*Written task*: Copy word for word the part of the entries that opens with the line containing "Given: Click the step line chart toolbar icon" and runs through the end of the entries, including both ends. Leave the pictures out.

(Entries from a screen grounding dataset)
───
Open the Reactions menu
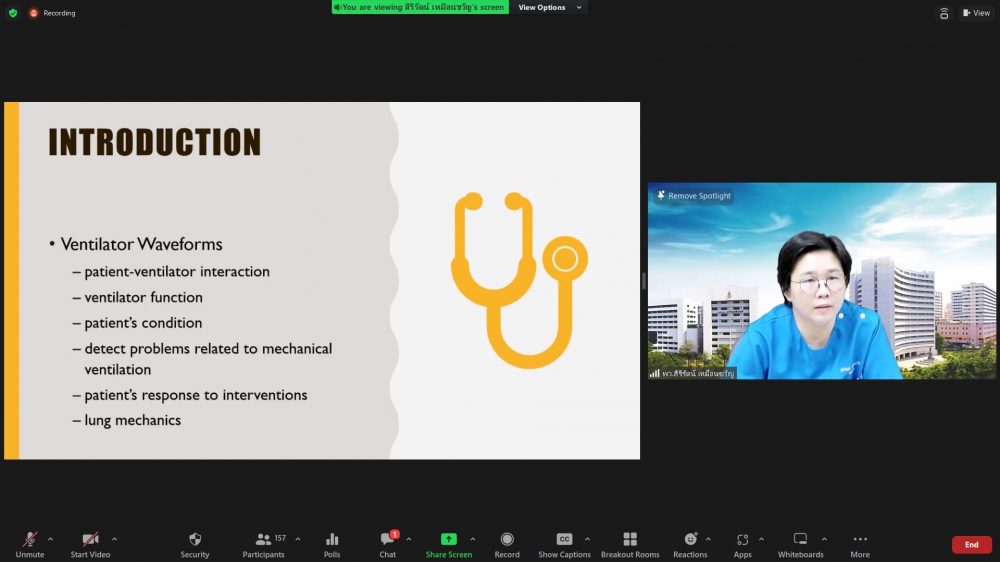 click(x=690, y=540)
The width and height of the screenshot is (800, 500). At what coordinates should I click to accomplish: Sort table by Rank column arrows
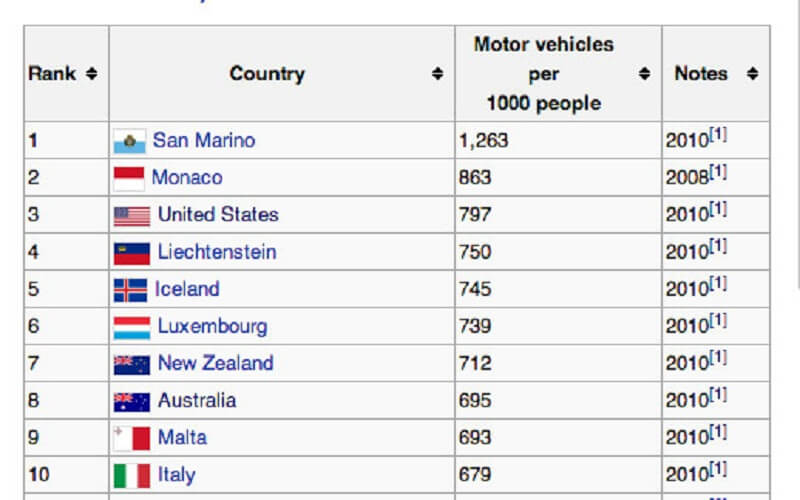click(91, 73)
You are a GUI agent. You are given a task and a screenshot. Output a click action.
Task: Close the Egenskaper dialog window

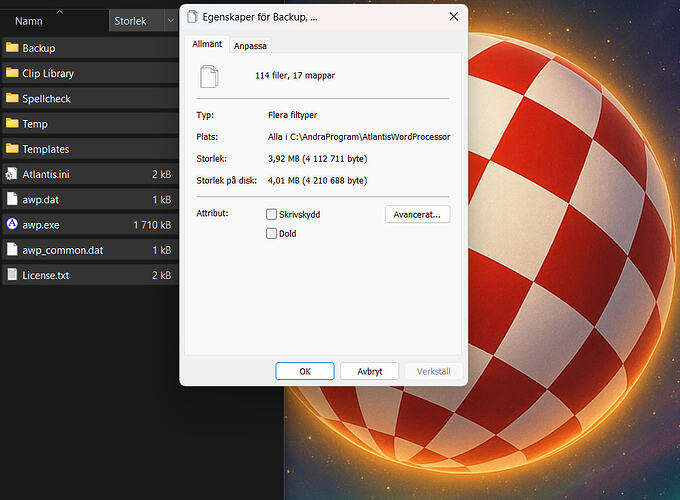click(453, 16)
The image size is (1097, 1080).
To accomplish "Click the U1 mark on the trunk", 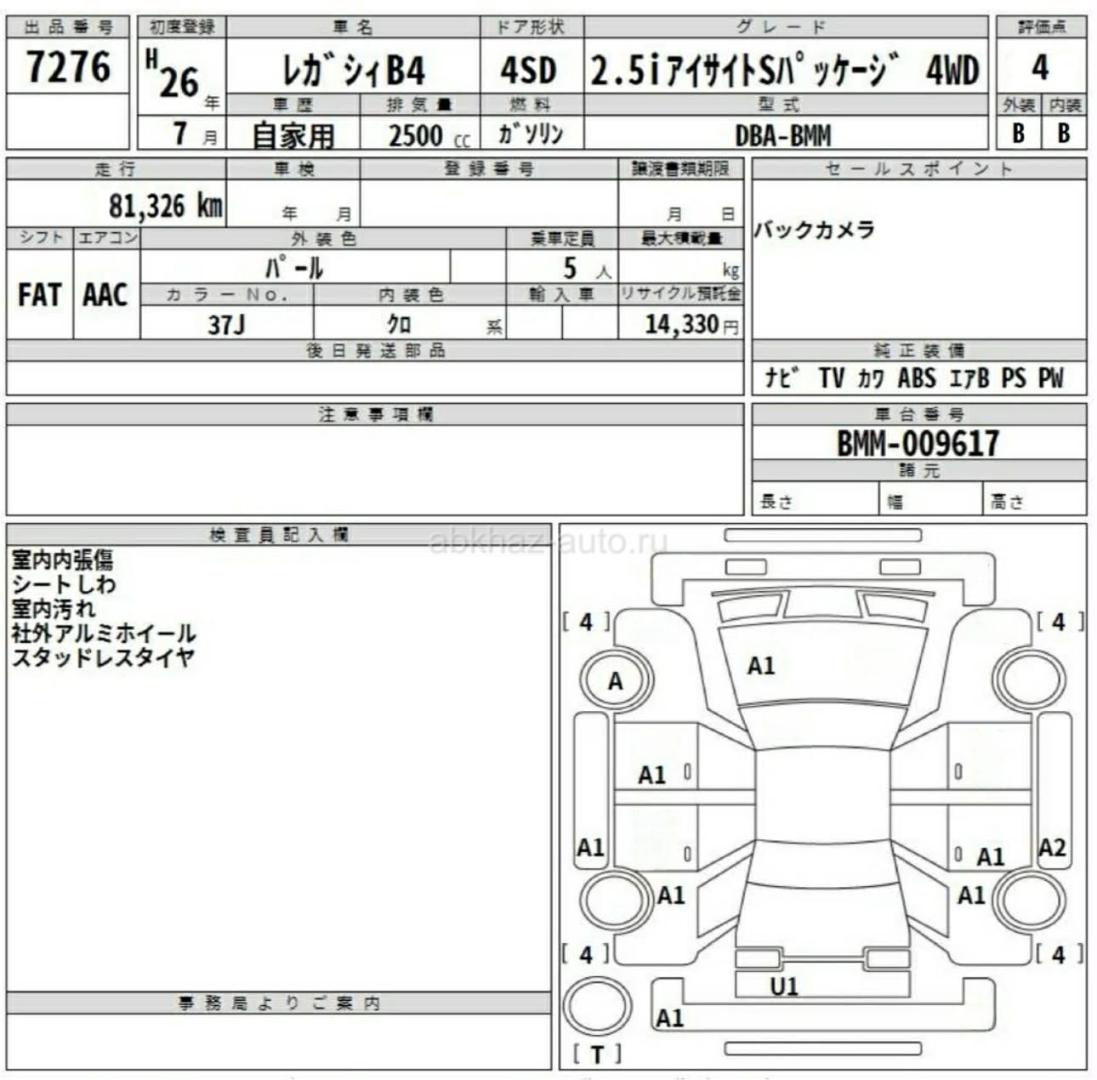I will point(784,986).
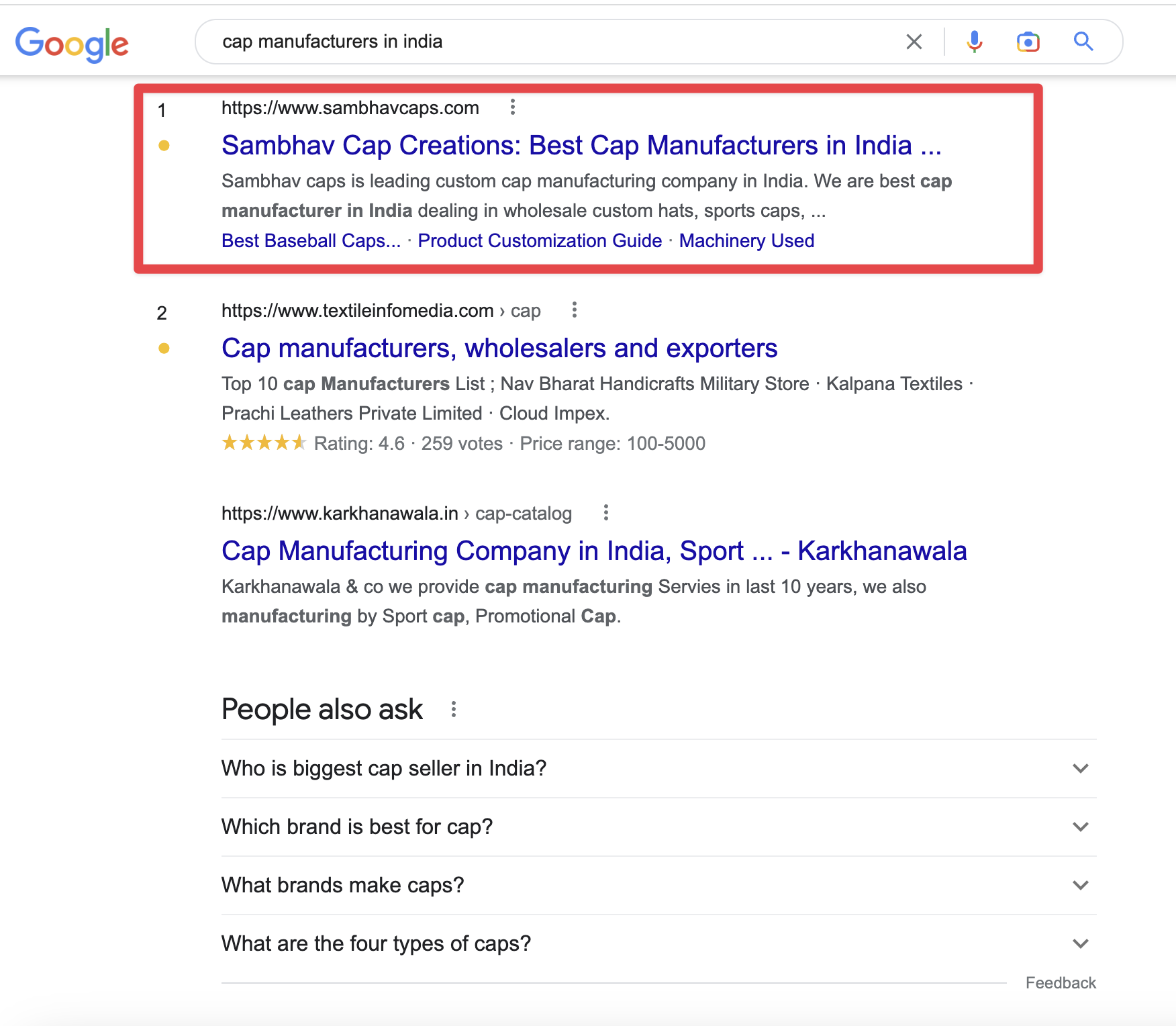Open the Product Customization Guide sitelink

[540, 241]

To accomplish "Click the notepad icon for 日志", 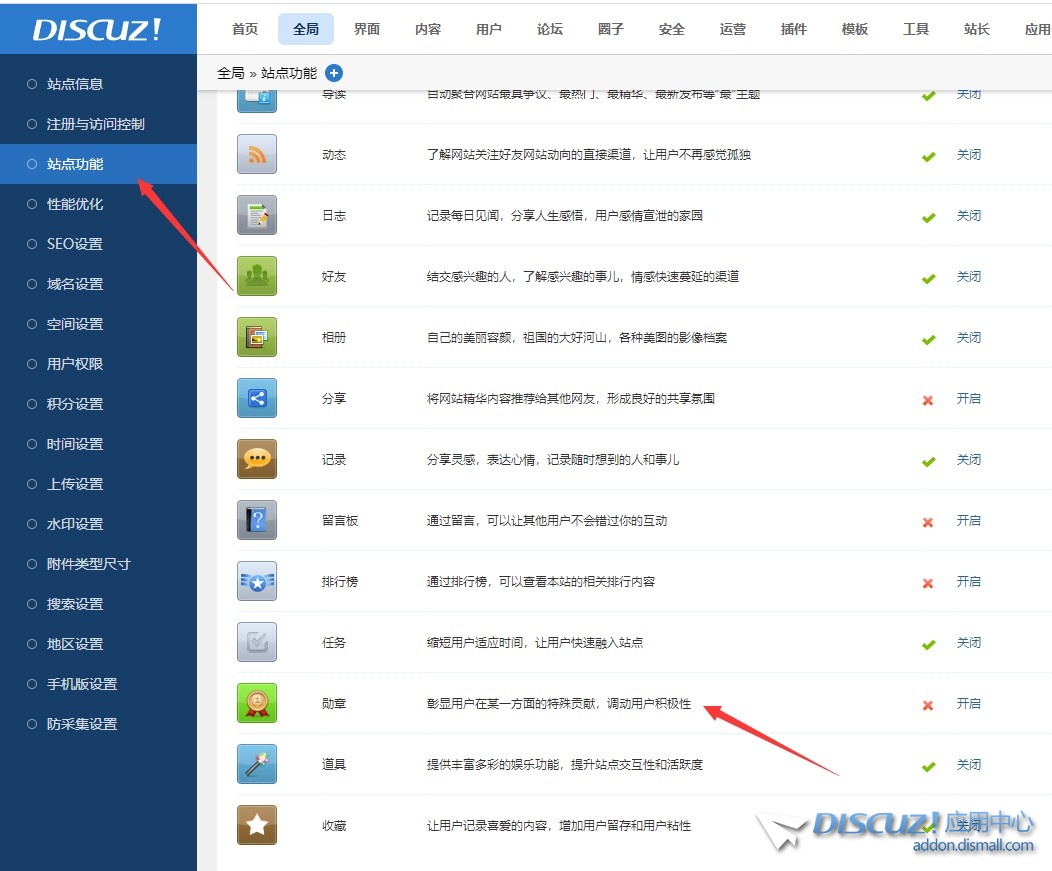I will click(x=257, y=216).
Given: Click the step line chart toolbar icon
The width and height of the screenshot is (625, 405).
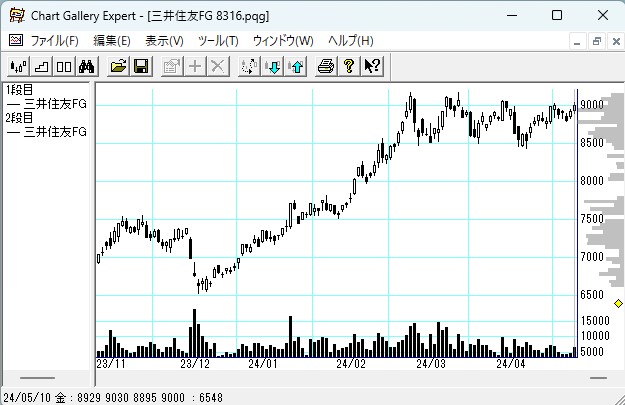Looking at the screenshot, I should pos(41,66).
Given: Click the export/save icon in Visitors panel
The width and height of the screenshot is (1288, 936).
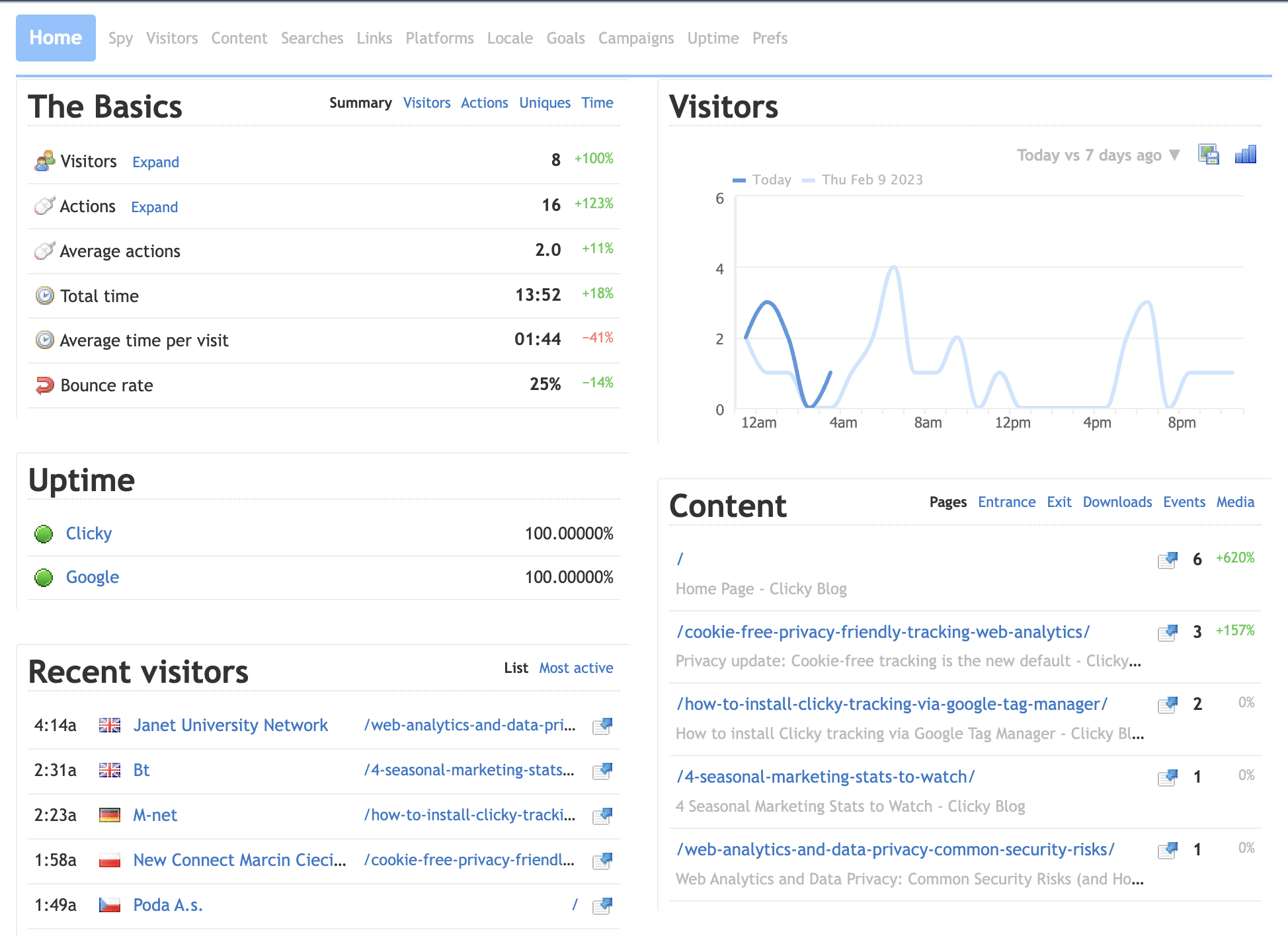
───
*Task solution*:
Given: Click the step line chart toolbar icon
The width and height of the screenshot is (625, 405).
Looking at the screenshot, I should pos(41,66).
Given: Click the export/save icon in Visitors panel
The width and height of the screenshot is (1288, 936).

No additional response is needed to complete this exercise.